**Available data:**
>>
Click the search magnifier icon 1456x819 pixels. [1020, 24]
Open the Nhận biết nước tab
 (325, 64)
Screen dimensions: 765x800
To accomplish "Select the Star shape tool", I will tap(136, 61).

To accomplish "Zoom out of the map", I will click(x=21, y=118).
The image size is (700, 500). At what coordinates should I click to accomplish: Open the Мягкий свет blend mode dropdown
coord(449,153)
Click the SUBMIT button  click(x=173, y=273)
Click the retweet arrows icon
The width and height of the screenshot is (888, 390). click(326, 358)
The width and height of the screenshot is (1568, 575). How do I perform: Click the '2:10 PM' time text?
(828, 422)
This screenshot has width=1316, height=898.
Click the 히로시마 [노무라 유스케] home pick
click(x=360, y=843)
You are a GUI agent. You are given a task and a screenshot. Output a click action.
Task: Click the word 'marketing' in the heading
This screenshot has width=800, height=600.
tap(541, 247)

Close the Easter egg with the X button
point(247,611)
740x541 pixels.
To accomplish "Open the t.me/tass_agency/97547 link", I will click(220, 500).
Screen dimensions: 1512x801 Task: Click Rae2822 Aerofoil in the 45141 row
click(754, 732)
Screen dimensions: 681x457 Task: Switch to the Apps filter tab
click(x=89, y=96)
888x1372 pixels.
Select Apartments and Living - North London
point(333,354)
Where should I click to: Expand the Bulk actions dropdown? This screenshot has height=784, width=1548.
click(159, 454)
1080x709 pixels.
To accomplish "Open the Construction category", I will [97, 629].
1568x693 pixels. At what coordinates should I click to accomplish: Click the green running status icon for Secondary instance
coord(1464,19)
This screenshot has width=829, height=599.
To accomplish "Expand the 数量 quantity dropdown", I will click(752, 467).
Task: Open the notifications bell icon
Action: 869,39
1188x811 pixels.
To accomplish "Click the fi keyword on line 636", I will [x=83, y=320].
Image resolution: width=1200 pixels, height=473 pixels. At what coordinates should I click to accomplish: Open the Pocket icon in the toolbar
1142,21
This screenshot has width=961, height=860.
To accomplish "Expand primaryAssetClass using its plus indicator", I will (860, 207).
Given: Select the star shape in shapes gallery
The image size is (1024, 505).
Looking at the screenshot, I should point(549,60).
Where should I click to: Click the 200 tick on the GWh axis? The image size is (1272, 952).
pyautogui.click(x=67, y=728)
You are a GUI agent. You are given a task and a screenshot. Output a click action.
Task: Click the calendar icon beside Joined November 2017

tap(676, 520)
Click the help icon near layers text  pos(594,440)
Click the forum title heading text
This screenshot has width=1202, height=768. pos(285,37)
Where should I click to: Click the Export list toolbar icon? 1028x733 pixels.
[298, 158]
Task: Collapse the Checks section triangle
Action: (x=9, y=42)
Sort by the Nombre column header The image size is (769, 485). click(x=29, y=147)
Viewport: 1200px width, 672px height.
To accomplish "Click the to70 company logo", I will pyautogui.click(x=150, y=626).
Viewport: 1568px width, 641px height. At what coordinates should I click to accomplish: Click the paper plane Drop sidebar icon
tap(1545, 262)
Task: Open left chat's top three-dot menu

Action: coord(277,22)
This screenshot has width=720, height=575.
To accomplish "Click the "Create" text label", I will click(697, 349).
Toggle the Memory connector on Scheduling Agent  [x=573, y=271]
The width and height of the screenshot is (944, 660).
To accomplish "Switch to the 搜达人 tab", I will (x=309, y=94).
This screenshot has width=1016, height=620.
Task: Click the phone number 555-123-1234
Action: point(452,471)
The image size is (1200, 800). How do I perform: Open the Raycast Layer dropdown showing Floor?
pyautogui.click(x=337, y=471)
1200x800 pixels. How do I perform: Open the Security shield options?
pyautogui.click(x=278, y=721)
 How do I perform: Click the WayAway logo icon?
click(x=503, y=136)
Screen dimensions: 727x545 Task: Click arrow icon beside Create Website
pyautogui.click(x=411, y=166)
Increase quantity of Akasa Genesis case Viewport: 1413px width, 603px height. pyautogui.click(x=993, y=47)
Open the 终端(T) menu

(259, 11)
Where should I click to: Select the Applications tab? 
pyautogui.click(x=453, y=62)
<<
**Instructions to follow:** Could you write out all the records exactly, please?

**Completed exercise:**
Click the search magnifier icon 1456x819 pixels. [1020, 24]
Open the Nhận biết nước tab
 (325, 64)
Screen dimensions: 765x800
To accomplish "Select the Star shape tool", I will tap(136, 61).

To accomplish "Zoom out of the map", I will click(x=21, y=118).
The image size is (700, 500). At what coordinates should I click to accomplish: Open the Мягкий свет blend mode dropdown
coord(449,153)
Click the SUBMIT button  click(x=173, y=273)
Click the retweet arrows icon
The width and height of the screenshot is (888, 390). click(326, 358)
The width and height of the screenshot is (1568, 575). How do I perform: Click the '2:10 PM' time text?
(828, 422)
This screenshot has width=1316, height=898.
Click the 히로시마 [노무라 유스케] home pick
click(x=360, y=843)
You are a GUI agent. You are given a task and a screenshot. Output a click action.
Task: Click the word 'marketing' in the heading
This screenshot has width=800, height=600.
tap(541, 247)

Close the Easter egg with the X button
point(247,611)
740x541 pixels.
To accomplish "Open the t.me/tass_agency/97547 link", I will click(220, 500).
Screen dimensions: 1512x801 Task: Click Rae2822 Aerofoil in the 45141 row
click(754, 732)
Screen dimensions: 681x457 Task: Switch to the Apps filter tab
click(x=89, y=96)
888x1372 pixels.
Select Apartments and Living - North London
point(333,354)
Where should I click to: Expand the Bulk actions dropdown? This screenshot has height=784, width=1548.
click(159, 454)
1080x709 pixels.
To accomplish "Open the Construction category", I will [97, 629].
1568x693 pixels. At what coordinates should I click to accomplish: Click the green running status icon for Secondary instance
coord(1464,19)
This screenshot has width=829, height=599.
To accomplish "Expand the 数量 quantity dropdown", I will click(752, 467).
Task: Open the notifications bell icon
Action: 869,39
1188x811 pixels.
To accomplish "Click the fi keyword on line 636", I will [x=83, y=320].
Image resolution: width=1200 pixels, height=473 pixels. At what coordinates should I click to accomplish: Open the Pocket icon in the toolbar
1142,21
This screenshot has width=961, height=860.
To accomplish "Expand primaryAssetClass using its plus indicator", I will (860, 207).
Given: Select the star shape in shapes gallery
The image size is (1024, 505).
Looking at the screenshot, I should point(549,60).
Where should I click to: Click the 200 tick on the GWh axis? The image size is (1272, 952).
pyautogui.click(x=67, y=728)
You are a GUI agent. You are given a task and a screenshot. Output a click action.
Task: Click the calendar icon beside Joined November 2017

tap(676, 520)
Click the help icon near layers text  pos(594,440)
Click the forum title heading text
This screenshot has width=1202, height=768. pos(285,37)
Where should I click to: Click the Export list toolbar icon? 1028x733 pixels.
[298, 158]
Task: Collapse the Checks section triangle
Action: (x=9, y=42)
Sort by the Nombre column header The image size is (769, 485). click(x=29, y=147)
Viewport: 1200px width, 672px height.
To accomplish "Click the to70 company logo", I will pyautogui.click(x=150, y=626).
Viewport: 1568px width, 641px height. At what coordinates should I click to accomplish: Click the paper plane Drop sidebar icon
tap(1545, 262)
Task: Open left chat's top three-dot menu

Action: coord(277,22)
This screenshot has width=720, height=575.
To accomplish "Click the "Create" text label", I will click(697, 349).
Toggle the Memory connector on Scheduling Agent  [x=573, y=271]
The width and height of the screenshot is (944, 660).
To accomplish "Switch to the 搜达人 tab", I will (x=309, y=94).
This screenshot has width=1016, height=620.
Task: Click the phone number 555-123-1234
Action: point(452,471)
The image size is (1200, 800). How do I perform: Open the Raycast Layer dropdown showing Floor?
pyautogui.click(x=337, y=471)
1200x800 pixels. How do I perform: Open the Security shield options?
pyautogui.click(x=278, y=721)
 How do I perform: Click the WayAway logo icon?
click(x=503, y=136)
Screen dimensions: 727x545 Task: Click arrow icon beside Create Website
pyautogui.click(x=411, y=166)
Increase quantity of Akasa Genesis case Viewport: 1413px width, 603px height. pyautogui.click(x=993, y=47)
Open the 终端(T) menu

(259, 11)
Where should I click to: Select the Applications tab? 
pyautogui.click(x=453, y=62)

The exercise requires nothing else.